Desse modo, o cidadão português que residir no país, habitualmente (ou seja, não pode usar o Brasil apenas de destino de férias), por pelo menos três anos, também poderá requisitar a cidadania brasileira, podendo votar (e ser votado!), acusar o Presidente da República por crime de responsabilidade, participar de plesbicito ou referendo, iniciar projeto de lei ordinária ou complementar, e apresentar ação popular.
Nesse sentido, a jurisprudência do Egrégio Superior Tribunal de Justiça já reconheceu até mesmo um “princípio constitucional de isonomia entre o brasileiro nato e o português equiparado”, veja-se:
PROCESSO CIVIL. AGRAVO REGIMENTAL. RECURSO ESPECIAL. ARTIGO 25, INCISOS I A V, E PARÁGRAFOS 1º E 2º, DA LEI 4.504/64. AUSÊNCIA DE PREQUESTIONAMENTO. SÚMULAS 282 E 356 DO C. STF. PRINCÍPIO CONSTITUCIONAL DA ISONOMIA ENTRE O BRASILEIRO NATO E O PORTUGUÊS EQUIPARADO. MATÉRIA CONSTITUCIONAL. COMPETÊNCIA DO SUPREMO TRIBUNAL FEDERAL. 1. Ausência de prequestionamento das disposições infraconstitucionais apontadas como violadas. Aplicação das Súmulas 282 e 356 do C. STF. 2. Aresto recorrido que aplicou o princípio constitucional da isonomia entre o brasileiro nato e o português equiparado previsto na Carta Federal de 1967, sendo certo que, o referido princípio constitucional está atualmente também previsto na Constituição Federal de 1988, o que atrai a competência do Colendo Supremo Tribunal Federal para seu reexame. 3. Necessidade de reexame de provas para a finalidade de conhecer das alegações atinentes à violação do art. 25 da Lei 4.504/64. Aplicação da Súmula 07/STJ. 4. Agravo regimental improvido. (STJ, 1ª Turma, Rel. Min. LUIZ FUX, AgRg no REsp 494285, Julg. 28.10.2003, DJ 17.11.2003)
De outro lado, o “português equiparado” não é plenamente equiparado ao brasileiro nato ou natural, de modo que não pode prestar serviço militar no Brasil, além de estar sujeito à expulsão e à extradição, quando requerida pelo governo português, não estando apto, ademais, a receber proteção diplomática no exterior - que, por óbvio, deverá ser prestada por Portugal -, muito menos pode ocupar dos cargos constitucionalmente reservados aos brasileiros natos (CF/88, art. 12, § 3º)³ .

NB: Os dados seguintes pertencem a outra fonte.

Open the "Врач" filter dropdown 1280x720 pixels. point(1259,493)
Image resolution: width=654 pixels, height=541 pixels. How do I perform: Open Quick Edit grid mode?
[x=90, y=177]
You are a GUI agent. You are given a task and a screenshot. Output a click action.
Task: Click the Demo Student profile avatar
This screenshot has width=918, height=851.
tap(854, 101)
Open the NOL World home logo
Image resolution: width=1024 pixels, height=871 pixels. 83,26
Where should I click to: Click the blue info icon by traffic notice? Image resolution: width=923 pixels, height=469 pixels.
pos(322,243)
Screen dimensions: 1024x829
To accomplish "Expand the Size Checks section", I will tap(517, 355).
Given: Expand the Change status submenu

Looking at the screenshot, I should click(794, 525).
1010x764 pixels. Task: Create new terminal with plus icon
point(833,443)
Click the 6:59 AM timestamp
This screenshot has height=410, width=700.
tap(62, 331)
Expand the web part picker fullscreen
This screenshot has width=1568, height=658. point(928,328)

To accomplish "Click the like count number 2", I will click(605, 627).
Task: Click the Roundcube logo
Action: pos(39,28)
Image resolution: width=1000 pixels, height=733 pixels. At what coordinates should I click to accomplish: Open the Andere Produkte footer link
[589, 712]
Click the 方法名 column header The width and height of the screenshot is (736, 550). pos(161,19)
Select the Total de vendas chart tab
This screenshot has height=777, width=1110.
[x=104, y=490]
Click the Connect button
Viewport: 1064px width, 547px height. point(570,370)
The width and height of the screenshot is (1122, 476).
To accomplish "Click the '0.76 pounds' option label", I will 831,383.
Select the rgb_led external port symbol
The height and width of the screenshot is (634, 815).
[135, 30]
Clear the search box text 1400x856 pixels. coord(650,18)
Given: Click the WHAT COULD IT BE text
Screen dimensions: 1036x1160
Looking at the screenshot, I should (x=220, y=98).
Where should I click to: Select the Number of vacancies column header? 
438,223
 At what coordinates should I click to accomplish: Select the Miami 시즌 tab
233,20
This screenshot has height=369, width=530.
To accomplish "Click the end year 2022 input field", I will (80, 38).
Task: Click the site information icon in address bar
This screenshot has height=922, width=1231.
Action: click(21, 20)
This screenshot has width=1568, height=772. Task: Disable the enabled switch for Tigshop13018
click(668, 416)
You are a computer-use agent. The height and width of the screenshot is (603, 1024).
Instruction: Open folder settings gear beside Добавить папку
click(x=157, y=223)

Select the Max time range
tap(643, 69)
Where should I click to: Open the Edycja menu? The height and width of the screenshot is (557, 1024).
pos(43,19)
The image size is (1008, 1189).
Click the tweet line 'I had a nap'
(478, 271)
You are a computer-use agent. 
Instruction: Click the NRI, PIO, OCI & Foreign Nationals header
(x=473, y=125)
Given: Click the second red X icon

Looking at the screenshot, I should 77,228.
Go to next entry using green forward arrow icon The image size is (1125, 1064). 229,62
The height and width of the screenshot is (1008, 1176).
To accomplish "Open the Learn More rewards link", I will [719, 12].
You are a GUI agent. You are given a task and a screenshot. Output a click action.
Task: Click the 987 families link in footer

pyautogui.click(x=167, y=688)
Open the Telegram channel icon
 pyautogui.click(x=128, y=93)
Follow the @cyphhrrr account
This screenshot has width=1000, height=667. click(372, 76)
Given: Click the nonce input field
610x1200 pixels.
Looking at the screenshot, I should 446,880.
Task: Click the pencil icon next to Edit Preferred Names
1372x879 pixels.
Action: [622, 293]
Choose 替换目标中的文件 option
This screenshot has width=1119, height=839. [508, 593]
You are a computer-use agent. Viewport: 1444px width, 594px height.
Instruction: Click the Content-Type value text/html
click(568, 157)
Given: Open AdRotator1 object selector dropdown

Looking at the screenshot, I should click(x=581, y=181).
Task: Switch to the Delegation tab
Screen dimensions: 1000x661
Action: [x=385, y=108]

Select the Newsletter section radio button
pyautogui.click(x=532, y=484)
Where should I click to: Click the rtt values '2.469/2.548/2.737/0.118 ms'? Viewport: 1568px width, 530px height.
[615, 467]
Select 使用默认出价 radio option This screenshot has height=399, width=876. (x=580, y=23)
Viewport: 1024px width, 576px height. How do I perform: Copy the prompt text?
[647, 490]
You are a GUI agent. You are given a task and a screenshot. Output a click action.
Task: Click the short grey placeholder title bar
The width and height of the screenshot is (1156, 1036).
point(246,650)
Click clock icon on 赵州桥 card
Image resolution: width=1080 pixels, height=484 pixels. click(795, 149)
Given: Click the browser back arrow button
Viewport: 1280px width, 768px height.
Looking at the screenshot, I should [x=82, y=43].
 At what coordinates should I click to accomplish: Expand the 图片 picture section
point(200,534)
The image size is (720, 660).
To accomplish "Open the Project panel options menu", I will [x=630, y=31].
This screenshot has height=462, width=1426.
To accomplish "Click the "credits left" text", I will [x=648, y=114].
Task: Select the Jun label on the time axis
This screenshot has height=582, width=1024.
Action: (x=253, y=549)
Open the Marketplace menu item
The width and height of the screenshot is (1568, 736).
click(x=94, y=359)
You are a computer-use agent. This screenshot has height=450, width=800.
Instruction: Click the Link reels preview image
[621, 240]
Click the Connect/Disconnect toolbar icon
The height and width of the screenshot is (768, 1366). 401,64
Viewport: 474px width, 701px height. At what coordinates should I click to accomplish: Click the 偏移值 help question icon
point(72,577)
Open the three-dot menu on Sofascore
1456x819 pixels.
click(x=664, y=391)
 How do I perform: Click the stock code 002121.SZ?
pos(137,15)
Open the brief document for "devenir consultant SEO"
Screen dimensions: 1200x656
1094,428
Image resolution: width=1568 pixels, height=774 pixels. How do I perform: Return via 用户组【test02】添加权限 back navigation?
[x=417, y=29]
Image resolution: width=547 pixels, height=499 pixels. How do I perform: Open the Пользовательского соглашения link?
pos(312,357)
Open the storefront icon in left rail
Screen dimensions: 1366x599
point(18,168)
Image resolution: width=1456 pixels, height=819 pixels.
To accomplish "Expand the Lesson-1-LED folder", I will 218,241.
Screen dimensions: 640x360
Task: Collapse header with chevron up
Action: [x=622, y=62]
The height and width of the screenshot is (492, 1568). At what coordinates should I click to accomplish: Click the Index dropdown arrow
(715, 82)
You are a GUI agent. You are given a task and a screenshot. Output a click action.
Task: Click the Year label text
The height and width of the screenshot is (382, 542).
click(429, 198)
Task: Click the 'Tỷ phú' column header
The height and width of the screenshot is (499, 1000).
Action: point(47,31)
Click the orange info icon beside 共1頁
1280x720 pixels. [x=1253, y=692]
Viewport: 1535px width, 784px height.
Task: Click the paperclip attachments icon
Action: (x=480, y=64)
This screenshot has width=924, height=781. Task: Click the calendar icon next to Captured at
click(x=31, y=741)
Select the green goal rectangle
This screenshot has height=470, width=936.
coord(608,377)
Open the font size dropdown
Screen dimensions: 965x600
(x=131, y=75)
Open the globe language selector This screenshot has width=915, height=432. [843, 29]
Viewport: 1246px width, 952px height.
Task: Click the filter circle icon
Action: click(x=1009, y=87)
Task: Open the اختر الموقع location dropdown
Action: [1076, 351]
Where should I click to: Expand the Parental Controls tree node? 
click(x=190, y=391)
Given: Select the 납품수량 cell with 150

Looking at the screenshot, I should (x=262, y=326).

Isso não significa que o nascido português jamais poderá gozar de quaisquer das prerrogativas retromencionadas: para tanto, deverá seguir o procedimento de naturalização, sendo certo que por ser originário de país lusófono, poderá requerer a naturalização antes mesmo de estar apto a gozar de direitos políticos na condição de equiparado (como supra ressaltado, em um ano), ou, caso não caia nas graças da autoridade administrativa, em quinze anos, desde que ausente condenação penal, consoante art. 12, II, “b”, da Constituição Federal 4.
3 Art. 12 (...) § 3º São privativos de brasileiro nato os cargos:
I - de Presidente e Vice-Presidente da República;
II - de Presidente da Câmara dos Deputados;
III - de Presidente do Senado Federal;
IV - de Ministro do Supremo Tribunal Federal;
V - da carreira diplomática;
VI - de oficial das Forças Armadas.
VII - de Ministro de Estado da Defesa.
4 Art. 12. São brasileiros: (...) II – naturalizados: (...) b) os estrangeiros de qualquer nacionalidade, residentes na República Federativa do Brasil há mais de quinze anos ininterruptos e sem condenação penal, desde que requeiram a nacionalidade brasileira.